▸ The problem
Reproduce the following records word for word, keeping every line in its original order.

▸ Input records
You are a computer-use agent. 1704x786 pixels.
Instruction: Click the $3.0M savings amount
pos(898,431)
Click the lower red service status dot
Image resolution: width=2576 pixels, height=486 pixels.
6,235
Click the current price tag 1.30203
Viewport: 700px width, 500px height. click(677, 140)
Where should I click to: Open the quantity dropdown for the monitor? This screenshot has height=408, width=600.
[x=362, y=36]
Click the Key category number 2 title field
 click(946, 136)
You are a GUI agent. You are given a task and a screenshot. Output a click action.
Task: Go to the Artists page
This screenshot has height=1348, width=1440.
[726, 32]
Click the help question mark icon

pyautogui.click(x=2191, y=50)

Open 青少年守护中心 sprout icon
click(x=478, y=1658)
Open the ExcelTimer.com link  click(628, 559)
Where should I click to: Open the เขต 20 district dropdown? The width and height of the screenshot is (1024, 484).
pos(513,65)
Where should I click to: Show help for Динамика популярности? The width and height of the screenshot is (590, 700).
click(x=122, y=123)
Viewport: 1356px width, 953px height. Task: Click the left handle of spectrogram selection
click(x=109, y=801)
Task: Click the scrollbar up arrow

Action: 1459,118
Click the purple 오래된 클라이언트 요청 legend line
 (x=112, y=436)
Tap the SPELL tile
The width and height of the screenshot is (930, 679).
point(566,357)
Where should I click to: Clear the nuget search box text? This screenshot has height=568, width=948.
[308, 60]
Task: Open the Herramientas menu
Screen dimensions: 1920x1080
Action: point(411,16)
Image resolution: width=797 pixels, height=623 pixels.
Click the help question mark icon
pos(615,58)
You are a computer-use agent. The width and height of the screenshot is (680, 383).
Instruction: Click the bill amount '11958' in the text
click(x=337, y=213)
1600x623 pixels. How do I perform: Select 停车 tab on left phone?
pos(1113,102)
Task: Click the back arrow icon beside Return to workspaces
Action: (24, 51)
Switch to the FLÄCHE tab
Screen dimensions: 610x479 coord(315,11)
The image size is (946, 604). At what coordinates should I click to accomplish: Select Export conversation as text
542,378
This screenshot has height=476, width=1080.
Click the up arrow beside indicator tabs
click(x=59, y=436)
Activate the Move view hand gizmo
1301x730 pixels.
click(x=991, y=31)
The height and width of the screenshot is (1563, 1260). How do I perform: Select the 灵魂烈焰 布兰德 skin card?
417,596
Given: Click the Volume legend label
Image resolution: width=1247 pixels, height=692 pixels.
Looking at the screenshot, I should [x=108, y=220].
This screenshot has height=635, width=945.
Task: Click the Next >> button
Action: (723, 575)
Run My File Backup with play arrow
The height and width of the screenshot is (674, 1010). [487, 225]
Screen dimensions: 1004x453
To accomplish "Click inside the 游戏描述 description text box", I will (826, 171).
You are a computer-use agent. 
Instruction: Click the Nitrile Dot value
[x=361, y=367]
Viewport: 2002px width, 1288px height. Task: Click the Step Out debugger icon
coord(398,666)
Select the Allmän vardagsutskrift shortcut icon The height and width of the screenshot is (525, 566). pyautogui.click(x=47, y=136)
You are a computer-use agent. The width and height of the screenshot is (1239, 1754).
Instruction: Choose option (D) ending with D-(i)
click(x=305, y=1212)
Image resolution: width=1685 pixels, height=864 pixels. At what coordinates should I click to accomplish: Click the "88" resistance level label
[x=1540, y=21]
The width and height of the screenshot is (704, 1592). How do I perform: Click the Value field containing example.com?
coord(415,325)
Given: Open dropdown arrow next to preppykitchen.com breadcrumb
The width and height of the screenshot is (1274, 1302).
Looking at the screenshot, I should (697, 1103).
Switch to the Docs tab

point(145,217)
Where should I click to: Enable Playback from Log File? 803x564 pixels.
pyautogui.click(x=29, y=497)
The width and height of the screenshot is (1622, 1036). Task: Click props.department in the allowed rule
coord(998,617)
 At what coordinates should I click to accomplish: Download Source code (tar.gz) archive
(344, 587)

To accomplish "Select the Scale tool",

▸ The response
You are a computer-use agent. 1704x786 pixels.
Instruction: Click the $3.0M savings amount
pos(898,431)
Click the lower red service status dot
Image resolution: width=2576 pixels, height=486 pixels.
6,235
Click the current price tag 1.30203
Viewport: 700px width, 500px height. click(677, 140)
Where should I click to: Open the quantity dropdown for the monitor? This screenshot has height=408, width=600.
[x=362, y=36]
Click the Key category number 2 title field
 click(946, 136)
You are a GUI agent. You are given a task and a screenshot. Output a click action.
Task: Go to the Artists page
This screenshot has height=1348, width=1440.
[726, 32]
Click the help question mark icon

pyautogui.click(x=2191, y=50)

Open 青少年守护中心 sprout icon
click(x=478, y=1658)
Open the ExcelTimer.com link  click(628, 559)
Where should I click to: Open the เขต 20 district dropdown? The width and height of the screenshot is (1024, 484).
pos(513,65)
Where should I click to: Show help for Динамика популярности? The width and height of the screenshot is (590, 700).
click(x=122, y=123)
Viewport: 1356px width, 953px height. Task: Click the left handle of spectrogram selection
click(x=109, y=801)
Task: Click the scrollbar up arrow

Action: 1459,118
Click the purple 오래된 클라이언트 요청 legend line
 (x=112, y=436)
Tap the SPELL tile
The width and height of the screenshot is (930, 679).
point(566,357)
Where should I click to: Clear the nuget search box text? This screenshot has height=568, width=948.
[308, 60]
Task: Open the Herramientas menu
Screen dimensions: 1920x1080
Action: point(411,16)
Image resolution: width=797 pixels, height=623 pixels.
Click the help question mark icon
pos(615,58)
You are a computer-use agent. The width and height of the screenshot is (680, 383).
Instruction: Click the bill amount '11958' in the text
click(x=337, y=213)
1600x623 pixels. How do I perform: Select 停车 tab on left phone?
pos(1113,102)
Task: Click the back arrow icon beside Return to workspaces
Action: (24, 51)
Switch to the FLÄCHE tab
Screen dimensions: 610x479 coord(315,11)
The image size is (946, 604). At what coordinates should I click to accomplish: Select Export conversation as text
542,378
This screenshot has height=476, width=1080.
Click the up arrow beside indicator tabs
click(x=59, y=436)
Activate the Move view hand gizmo
1301x730 pixels.
click(x=991, y=31)
The height and width of the screenshot is (1563, 1260). How do I perform: Select the 灵魂烈焰 布兰德 skin card?
417,596
Given: Click the Volume legend label
Image resolution: width=1247 pixels, height=692 pixels.
Looking at the screenshot, I should [x=108, y=220].
This screenshot has height=635, width=945.
Task: Click the Next >> button
Action: (723, 575)
Run My File Backup with play arrow
The height and width of the screenshot is (674, 1010). [487, 225]
Screen dimensions: 1004x453
To accomplish "Click inside the 游戏描述 description text box", I will (826, 171).
You are a computer-use agent. 
Instruction: Click the Nitrile Dot value
[x=361, y=367]
Viewport: 2002px width, 1288px height. Task: Click the Step Out debugger icon
coord(398,666)
Select the Allmän vardagsutskrift shortcut icon The height and width of the screenshot is (525, 566). pyautogui.click(x=47, y=136)
You are a computer-use agent. The width and height of the screenshot is (1239, 1754).
Instruction: Choose option (D) ending with D-(i)
click(x=305, y=1212)
Image resolution: width=1685 pixels, height=864 pixels. At what coordinates should I click to accomplish: Click the "88" resistance level label
[x=1540, y=21]
The width and height of the screenshot is (704, 1592). How do I perform: Click the Value field containing example.com?
coord(415,325)
Given: Open dropdown arrow next to preppykitchen.com breadcrumb
The width and height of the screenshot is (1274, 1302).
Looking at the screenshot, I should (697, 1103).
Switch to the Docs tab

point(145,217)
Where should I click to: Enable Playback from Log File? 803x564 pixels.
pyautogui.click(x=29, y=497)
The width and height of the screenshot is (1622, 1036). Task: Click props.department in the allowed rule
coord(998,617)
 At what coordinates should I click to accomplish: Download Source code (tar.gz) archive
(344, 587)

To accomplish "Select the Scale tool",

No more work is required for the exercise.